Karnaphuli needs urgent policy attention
It's alarming to see the direction in which the fate of Karnaphuli river in Chattogram is headed, with years of negligence, unbridled greed, and lack of protection reducing it to a cautionary tale of what not to do with rivers – both on individual and institutional levels. Just as it has been subjected to indiscriminate pollution and encroachment in many parts – creating a suffocating condition for its ecosystem – it has, in other parts, also been witness to unchecked erosion thanks to lack of efforts from the authorities. Karnaphuli, thus, never seems to be far away from something bad threatening its existence or that of those who depend on it.
The latest development, as reported by this daily, saw a crucial project that could protect its banks around Chattogram's Boalkhali upazila being stuck in limbo. The project, proposed by the Bangladesh Water Development Board (BWDB), involves constructing a 7.4km-long sustainable dam as well as 2.4km-long dams on both banks of the river. In addition, dams will be built to guard the banks of five branch canals of the river. There are, of course, questions over whether BWDB can actually pull it off to get desired results. But the long delay in approving the project shows its lack of priority to the higher authorities.

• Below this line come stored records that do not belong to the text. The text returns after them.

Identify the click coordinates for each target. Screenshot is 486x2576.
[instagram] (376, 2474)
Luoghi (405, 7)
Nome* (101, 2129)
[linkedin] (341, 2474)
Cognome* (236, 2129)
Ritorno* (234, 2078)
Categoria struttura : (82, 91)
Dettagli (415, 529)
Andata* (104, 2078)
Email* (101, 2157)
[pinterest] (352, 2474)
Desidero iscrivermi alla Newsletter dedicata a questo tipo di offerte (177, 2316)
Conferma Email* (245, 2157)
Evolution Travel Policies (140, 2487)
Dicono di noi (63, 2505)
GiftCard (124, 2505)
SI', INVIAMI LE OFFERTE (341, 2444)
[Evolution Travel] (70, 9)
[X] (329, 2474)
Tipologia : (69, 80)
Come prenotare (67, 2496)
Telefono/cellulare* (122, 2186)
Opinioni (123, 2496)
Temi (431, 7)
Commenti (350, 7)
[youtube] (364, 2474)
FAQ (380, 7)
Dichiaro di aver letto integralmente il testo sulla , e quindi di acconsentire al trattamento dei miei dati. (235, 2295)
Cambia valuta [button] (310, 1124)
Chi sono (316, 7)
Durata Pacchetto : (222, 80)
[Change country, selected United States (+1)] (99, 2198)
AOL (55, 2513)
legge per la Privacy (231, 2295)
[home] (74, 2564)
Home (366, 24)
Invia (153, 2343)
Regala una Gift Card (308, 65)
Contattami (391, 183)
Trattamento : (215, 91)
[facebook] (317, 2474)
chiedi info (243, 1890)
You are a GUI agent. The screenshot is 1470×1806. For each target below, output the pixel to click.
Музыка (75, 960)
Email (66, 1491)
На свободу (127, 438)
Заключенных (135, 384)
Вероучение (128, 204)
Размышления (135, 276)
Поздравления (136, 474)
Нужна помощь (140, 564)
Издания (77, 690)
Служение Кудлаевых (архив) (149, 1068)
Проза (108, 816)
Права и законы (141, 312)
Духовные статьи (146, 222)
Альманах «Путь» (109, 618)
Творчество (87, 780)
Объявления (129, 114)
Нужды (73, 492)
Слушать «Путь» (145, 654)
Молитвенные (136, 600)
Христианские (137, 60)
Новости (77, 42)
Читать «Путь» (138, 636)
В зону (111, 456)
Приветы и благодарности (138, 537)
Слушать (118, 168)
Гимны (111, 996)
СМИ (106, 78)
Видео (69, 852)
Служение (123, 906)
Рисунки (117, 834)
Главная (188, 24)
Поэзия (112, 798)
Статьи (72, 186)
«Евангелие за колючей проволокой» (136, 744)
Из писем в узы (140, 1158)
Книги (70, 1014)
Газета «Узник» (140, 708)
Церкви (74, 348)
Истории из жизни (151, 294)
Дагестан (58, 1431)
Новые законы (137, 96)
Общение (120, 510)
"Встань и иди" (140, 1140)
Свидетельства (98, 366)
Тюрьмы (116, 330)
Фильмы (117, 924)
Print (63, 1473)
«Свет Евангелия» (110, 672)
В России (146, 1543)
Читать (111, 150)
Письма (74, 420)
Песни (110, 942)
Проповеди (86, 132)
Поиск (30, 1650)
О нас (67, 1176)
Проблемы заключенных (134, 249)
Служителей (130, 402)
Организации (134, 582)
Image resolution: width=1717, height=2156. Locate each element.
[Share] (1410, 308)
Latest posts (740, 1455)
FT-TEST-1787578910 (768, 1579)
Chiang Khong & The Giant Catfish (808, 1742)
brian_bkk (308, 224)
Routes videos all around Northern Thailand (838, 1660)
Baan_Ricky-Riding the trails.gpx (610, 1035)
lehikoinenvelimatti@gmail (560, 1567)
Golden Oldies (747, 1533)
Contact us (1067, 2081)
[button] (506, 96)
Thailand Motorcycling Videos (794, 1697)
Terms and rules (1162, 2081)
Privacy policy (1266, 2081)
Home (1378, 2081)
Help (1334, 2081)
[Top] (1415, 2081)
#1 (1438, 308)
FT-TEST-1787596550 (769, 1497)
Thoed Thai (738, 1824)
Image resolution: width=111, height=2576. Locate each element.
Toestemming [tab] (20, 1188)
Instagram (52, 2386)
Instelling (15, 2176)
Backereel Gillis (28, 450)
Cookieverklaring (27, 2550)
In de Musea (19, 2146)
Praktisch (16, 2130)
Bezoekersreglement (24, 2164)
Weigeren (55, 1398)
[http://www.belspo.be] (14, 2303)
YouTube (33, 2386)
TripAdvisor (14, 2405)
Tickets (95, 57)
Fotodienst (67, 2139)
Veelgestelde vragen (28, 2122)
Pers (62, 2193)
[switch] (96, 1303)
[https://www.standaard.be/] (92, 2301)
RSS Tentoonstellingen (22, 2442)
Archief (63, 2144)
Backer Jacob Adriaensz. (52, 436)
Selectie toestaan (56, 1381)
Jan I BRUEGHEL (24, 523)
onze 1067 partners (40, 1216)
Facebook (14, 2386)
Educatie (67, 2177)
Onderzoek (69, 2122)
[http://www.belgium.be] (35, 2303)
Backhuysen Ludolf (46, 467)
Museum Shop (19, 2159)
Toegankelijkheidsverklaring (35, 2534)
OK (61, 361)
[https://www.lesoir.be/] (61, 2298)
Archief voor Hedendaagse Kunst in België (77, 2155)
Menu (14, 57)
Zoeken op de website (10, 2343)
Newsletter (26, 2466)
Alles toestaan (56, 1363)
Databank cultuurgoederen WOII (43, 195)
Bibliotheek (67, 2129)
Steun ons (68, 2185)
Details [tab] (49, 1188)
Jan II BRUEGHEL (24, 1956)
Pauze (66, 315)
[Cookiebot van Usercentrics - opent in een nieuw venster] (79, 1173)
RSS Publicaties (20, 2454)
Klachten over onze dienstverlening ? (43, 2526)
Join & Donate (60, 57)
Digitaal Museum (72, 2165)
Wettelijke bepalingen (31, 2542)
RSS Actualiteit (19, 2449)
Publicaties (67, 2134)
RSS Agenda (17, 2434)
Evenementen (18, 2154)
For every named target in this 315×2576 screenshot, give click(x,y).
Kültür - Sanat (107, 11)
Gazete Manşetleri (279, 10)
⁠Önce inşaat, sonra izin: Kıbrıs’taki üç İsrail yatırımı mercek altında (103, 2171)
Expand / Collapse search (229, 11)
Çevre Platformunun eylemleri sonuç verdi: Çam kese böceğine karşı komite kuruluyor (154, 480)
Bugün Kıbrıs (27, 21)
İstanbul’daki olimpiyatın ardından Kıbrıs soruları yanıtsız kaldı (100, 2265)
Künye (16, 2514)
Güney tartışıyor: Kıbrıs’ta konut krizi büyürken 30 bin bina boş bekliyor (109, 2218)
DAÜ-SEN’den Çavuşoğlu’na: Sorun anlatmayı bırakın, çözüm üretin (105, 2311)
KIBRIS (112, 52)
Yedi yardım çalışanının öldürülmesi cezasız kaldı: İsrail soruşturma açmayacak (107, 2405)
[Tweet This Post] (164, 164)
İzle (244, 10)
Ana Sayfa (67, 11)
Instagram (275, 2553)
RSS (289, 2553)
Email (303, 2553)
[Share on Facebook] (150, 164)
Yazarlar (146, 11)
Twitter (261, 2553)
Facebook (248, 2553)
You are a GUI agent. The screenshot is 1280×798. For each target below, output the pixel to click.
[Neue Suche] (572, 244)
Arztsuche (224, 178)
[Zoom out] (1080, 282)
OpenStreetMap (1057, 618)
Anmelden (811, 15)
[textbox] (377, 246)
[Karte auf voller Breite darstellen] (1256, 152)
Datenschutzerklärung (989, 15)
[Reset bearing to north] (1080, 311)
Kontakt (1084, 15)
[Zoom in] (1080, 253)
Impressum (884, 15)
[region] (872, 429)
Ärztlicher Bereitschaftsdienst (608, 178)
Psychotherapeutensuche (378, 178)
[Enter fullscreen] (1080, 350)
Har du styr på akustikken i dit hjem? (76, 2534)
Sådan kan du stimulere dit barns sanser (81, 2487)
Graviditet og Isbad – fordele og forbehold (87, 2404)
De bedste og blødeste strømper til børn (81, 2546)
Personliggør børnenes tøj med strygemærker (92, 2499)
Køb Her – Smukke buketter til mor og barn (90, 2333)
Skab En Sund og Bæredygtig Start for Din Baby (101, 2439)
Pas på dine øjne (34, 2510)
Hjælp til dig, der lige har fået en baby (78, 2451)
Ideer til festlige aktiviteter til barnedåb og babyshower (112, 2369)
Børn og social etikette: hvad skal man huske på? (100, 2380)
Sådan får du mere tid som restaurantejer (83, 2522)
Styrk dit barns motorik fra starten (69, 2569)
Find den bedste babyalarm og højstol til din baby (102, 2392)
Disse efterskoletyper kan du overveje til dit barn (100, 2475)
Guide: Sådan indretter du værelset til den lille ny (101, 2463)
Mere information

Reportedly, the project proposal is currently stuck at the planning wing of the water resources ministry, which is reviewing its estimated cost of Tk 144 crore in line with the government's cost containment policy. We understand the importance of prioritising important projects given the ongoing economic crisis, but this project, if implemented properly, will be tremendously beneficial for the at-risk communities. River erosion in Boalkhali upazila has been wreaking havoc on the lives of at least 120,000 people, a number that may rise if preventive action is not taken soon. Also at risk are 150 small industrial structures, 45 roads, 20 bridge-culverts, 3,750 homes, 140km electric lines, five markets, 12 schools, 2,500 hectares of agricultural land, etc.
The question is, why are we so slow or reluctant to act when it comes to saving rivers? Even when well-meaning initiatives are taken – to dredge, construct dams, evict encroachers, prevent pollution, etc. – often they are marred by mismanagement and irregularities by the relevant state departments. These attempts are also so poorly planned and uncoordinated that any resultant effect fizzles out before it can be visible. Chattogram itself has been the site of a number of such initiatives. Yet, 40 percent of the city's plastic waste is ending up in Karnaphuli, while the Rupsha river in the south-west is taking in 31.7 percent of such waste. As a result, a large number of aquatic species from the rivers have vanished. Karnaphuli's 40km-long banks, from Kalurghat to Patenga, have also been the subject of frequent grabbing attempts.
We urge the higher authorities to reverse this destructive trend. Rivers, in Chattogram and elsewhere in the country, are crying for proper policy attention. We must save our rivers and also save people and properties from the wrath of mismanaged rivers. BWDB, the National River Conservation Commission, and other relevant institutions must all do their part.